#### DOCUMENT PASSAGE:
The pedal bin needs rinsing in the kitchen sink, but the sink is full of mismatched saucepans, some new in shades of harvest gold, some battered and mishapen in stainless steel and aluminium, bits of mashed potato stuck to them like concrete pebbledash. There is a pale pink octagonally ovoid shallow serving dish and a little grey soup bowl with a handle like a miniature pottery saucepan decorated with kitcheny motifs.
The water for the coffee bubbles in a suacepan on the cream enamelled gas cooker. My grandmother never used a kettle, although I do remember a heavy flame orange one. The little pan for boiling water had a lip for easy pouring and a black plastic handle.
The steam has caused the condensation on the window over the sink to race in rivulets down to the fablon coated windowsill. The yellow gingham curtains hang limply, the left one tucked behind the back of the cooker.
You put the pedal bin back it it’s place below the tea towel holder, and rinse your mucky fingers under the tap. The gas water heater on the wall above you roars into life just as you turn the tap off, and disappointed, subsides.
As you lean over to turn the cooker knob, the heat from the oven warms your arm. The gas oven was almost always on, the oven door open with clean tea towels and sometimes large white pants folded over it to air.
The oven wasn’t the only heat in my grandparents kitchen. There was an electric bar fire near the red formica table which used to burn your legs. The kitchen table was extended by means of a flap at each side. When I was small I wasn’t allowed to snap the hinge underneath shut as my grandmother had pinched the skin of her palm once.

#### SOURCE INFORMATION:
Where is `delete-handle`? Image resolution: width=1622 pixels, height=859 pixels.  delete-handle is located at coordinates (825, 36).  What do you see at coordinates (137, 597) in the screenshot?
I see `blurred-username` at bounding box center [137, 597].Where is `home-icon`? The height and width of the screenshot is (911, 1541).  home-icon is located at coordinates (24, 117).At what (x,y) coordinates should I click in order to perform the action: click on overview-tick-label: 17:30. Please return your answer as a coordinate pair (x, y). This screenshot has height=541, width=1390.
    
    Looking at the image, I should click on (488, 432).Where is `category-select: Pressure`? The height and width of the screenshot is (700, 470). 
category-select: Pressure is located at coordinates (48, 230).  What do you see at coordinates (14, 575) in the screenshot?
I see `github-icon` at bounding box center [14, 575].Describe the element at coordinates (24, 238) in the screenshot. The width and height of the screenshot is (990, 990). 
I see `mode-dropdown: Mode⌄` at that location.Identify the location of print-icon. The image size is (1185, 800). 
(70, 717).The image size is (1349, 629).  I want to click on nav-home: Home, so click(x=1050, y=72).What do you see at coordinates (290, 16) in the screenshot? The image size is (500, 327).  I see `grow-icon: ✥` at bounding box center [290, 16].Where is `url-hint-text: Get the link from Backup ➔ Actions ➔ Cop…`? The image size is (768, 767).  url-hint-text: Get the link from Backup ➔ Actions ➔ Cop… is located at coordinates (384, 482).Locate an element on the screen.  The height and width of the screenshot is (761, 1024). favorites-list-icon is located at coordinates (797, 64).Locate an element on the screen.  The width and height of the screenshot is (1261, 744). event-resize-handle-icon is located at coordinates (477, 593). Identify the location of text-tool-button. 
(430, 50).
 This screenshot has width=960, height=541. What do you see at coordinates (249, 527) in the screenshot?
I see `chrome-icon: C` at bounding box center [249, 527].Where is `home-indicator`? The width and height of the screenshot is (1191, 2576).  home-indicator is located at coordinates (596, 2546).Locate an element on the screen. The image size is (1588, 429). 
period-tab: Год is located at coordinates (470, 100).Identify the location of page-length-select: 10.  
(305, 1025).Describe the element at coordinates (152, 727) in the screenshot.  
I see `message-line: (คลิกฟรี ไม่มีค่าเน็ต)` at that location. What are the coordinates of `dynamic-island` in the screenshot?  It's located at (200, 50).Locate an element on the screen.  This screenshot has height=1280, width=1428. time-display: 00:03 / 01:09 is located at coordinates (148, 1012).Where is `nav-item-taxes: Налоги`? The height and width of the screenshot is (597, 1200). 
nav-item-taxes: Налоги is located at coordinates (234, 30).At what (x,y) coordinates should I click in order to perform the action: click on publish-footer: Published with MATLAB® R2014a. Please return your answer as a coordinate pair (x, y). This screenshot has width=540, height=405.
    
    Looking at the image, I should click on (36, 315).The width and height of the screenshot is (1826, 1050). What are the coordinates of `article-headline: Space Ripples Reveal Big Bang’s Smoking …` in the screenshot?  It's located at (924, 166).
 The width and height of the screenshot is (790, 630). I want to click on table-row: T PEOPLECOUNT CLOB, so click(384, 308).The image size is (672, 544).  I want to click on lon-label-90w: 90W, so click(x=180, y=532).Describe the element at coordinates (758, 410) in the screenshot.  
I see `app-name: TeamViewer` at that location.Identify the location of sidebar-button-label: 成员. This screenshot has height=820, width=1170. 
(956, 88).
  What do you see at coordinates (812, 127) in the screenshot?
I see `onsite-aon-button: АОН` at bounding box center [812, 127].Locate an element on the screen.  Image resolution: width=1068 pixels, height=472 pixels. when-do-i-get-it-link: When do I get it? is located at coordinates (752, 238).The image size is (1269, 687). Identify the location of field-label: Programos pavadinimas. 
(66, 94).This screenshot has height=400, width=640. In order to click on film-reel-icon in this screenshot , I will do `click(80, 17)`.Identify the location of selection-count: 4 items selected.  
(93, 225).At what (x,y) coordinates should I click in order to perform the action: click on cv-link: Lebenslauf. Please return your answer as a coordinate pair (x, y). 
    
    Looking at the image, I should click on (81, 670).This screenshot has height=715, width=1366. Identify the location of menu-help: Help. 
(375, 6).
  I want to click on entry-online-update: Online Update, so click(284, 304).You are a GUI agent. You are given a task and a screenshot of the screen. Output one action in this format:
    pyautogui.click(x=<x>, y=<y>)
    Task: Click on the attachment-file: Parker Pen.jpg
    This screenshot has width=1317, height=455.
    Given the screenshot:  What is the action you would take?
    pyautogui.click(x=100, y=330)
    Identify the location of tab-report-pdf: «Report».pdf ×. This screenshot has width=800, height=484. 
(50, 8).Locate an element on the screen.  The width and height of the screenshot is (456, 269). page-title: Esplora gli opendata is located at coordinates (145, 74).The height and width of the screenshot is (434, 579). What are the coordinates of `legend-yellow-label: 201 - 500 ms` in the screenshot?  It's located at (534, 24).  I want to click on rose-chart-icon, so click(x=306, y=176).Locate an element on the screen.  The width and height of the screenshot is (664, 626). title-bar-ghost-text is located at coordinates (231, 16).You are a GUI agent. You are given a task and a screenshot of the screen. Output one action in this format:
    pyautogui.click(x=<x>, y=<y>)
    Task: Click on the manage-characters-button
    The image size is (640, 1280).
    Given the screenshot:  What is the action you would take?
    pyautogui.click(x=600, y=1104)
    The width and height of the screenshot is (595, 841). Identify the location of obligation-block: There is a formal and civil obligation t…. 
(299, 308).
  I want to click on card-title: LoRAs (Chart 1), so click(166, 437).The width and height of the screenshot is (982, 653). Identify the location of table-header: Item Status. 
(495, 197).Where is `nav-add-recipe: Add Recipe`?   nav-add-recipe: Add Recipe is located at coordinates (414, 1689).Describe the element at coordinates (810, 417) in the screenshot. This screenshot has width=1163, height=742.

#### WORK INSTRUCTION 1:
Transcribe the passage about the grandparents' kitchen from "The steam has" up to and including "over it to air.".
#### WORK INSTRUCTION 2:
Go on with the passage about the grandparents' kitchen, starting after its last sentence.

#### ANSWER SECTION 1:
The steam has caused the condensation on the window over the sink to race in rivulets down to the fablon coated windowsill. The yellow gingham curtains hang limply, the left one tucked behind the back of the cooker.
You put the pedal bin back it it’s place below the tea towel holder, and rinse your mucky fingers under the tap. The gas water heater on the wall above you roars into life just as you turn the tap off, and disappointed, subsides.
As you lean over to turn the cooker knob, the heat from the oven warms your arm. The gas oven was almost always on, the oven door open with clean tea towels and sometimes large white pants folded over it to air.

#### ANSWER SECTION 2:
The electric fire was plugged into the same socket as the radio. The radio took a minute or two to warm up when you switched it on, a bulky thing with sharp seventies edges and a reddish wood effect veneer and big knobs. The light for my grandfathers workshop behind the garage (where he made dentures) was plugged into the same socket, which had a big heavy white three way adaptor in. The plug for the washing machine was hooked by means of a bit of string onto a nail or hook so that it didn’t fall down behing the washing machine when it wasn’t plugged in. Everything was unplugged when it wasn’t in use. Sometimes there was a shrivelled Christmas cactus on top of the radio, but it couldn’t hide the adaptor and all those plugs.
Above the washing machine was a rhomboid wooden wall cupboard with sliding frsoted glass doors. It was painted creamy gold, the colour of a nicotine stained pub ceiling, and held packets of Paxo stuffing and little jars of Bovril and Marmite, packets of Bisto and a jar of improbably red Maraschino cherries.
The nicotine coloured cupboard on the opposite wall had half a dozen large hooks screwed under the bottom shelf. A variety of mugs and cups hung there when they weren’t in the bowl waiting to be washed up. Those cupboard doors seemed flimsy for their size, and the thin beading on the edge of one door had come unstuck at the bottom and snapped back if you caught it with your sleeve. The doors fastened with a little click in the centre, and the bottom of the door reverberated slightly as you yanked it open. There were always crumbs in the cupboard from the numerous packets of bisucits and crackers and there was always an Allbran packet with the top folded over to squeeze it onto the shelf. The sugar bowl was in there, sticky grains like sandpaper among the biscuit crumbs.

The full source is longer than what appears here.